Could you swap "interactive mode" for "edit mode" in the material starting at the very beginning and ending at the line containing "coord(723,179)", and give those lines back with nothing else changed and the pictures left out?

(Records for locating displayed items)
-------
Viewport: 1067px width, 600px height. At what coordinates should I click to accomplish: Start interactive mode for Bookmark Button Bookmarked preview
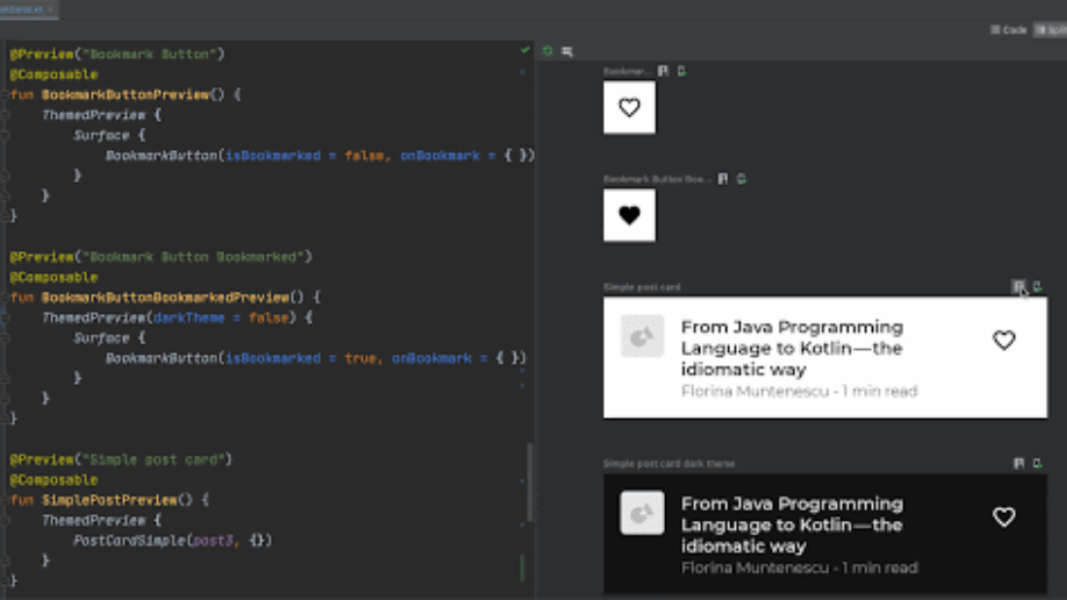coord(723,179)
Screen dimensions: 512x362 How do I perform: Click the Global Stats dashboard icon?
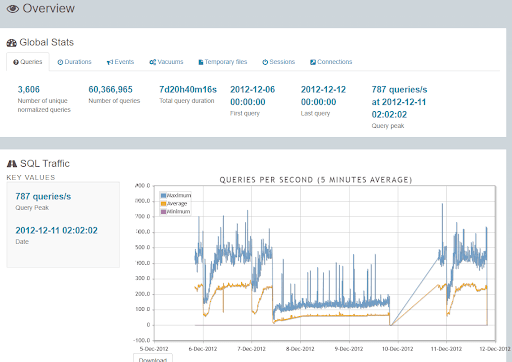point(12,43)
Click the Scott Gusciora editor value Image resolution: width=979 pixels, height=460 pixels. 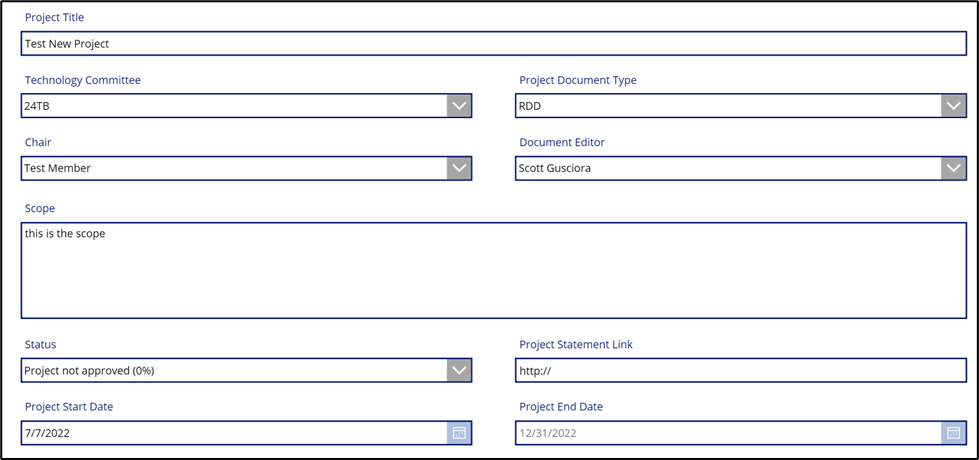727,168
-------
■ **THE SOLUTION**
Viewport: 1067px width, 600px height. At what coordinates should I click to accomplish: Start edit mode for Bookmark Button Bookmarked preview
coord(723,179)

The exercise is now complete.